Ein FWD soll dazu anregen, globalisierter und offener zu denken, sowie zu helfen, Vorurteile abzubauen. Durch Kontakte und Kommunikation werden eigene Denk- und Verhaltensmuster überdacht. Nach der Rückkehr ist man nicht nur reicher an Erfahrungen und Fähigkeiten, sondern zumeist auch an Interesse an interkulturellem Engagement.

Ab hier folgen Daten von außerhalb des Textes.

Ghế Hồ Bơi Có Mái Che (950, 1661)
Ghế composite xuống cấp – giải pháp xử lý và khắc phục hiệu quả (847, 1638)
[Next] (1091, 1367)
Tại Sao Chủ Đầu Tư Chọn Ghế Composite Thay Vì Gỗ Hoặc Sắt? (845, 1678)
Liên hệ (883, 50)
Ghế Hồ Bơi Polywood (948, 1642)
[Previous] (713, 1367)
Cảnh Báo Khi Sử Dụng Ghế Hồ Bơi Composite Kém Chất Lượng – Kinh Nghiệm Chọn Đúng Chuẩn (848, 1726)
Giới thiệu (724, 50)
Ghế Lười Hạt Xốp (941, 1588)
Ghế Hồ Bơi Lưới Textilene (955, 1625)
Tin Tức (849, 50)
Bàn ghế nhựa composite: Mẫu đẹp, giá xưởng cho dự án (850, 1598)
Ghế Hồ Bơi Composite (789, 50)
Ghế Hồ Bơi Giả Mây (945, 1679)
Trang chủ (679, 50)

Eines weiß ich bereits sicher: Es wird eine emotionale Achterbahn werden. Ich habe noch nicht einmal damit angefangen, daran zu denken zu packen, und bereits zahlreiche Gefühlslagen durchlebt. Über die Freude, angenommen zu sein, über die wachsende Vorfreude auf mein Auslandsjahr, dann die einsetzende Realisation: Ich mache das wirklich! Sorgen über meinen Aufenthalt, ob ich mit der Situation zurechtkommen werde, wie sehr ich Freunde und Familie vermissen werde. Ich werde wenig Kontrolle über meine Erfahrungen vor Ort haben. Ich werde dutzende schöne, neue und einzigartige Dinge erleben. Und ich werde Ghana gewiss mit einer anderen Perspektive und vielen Erzählungen verlassen.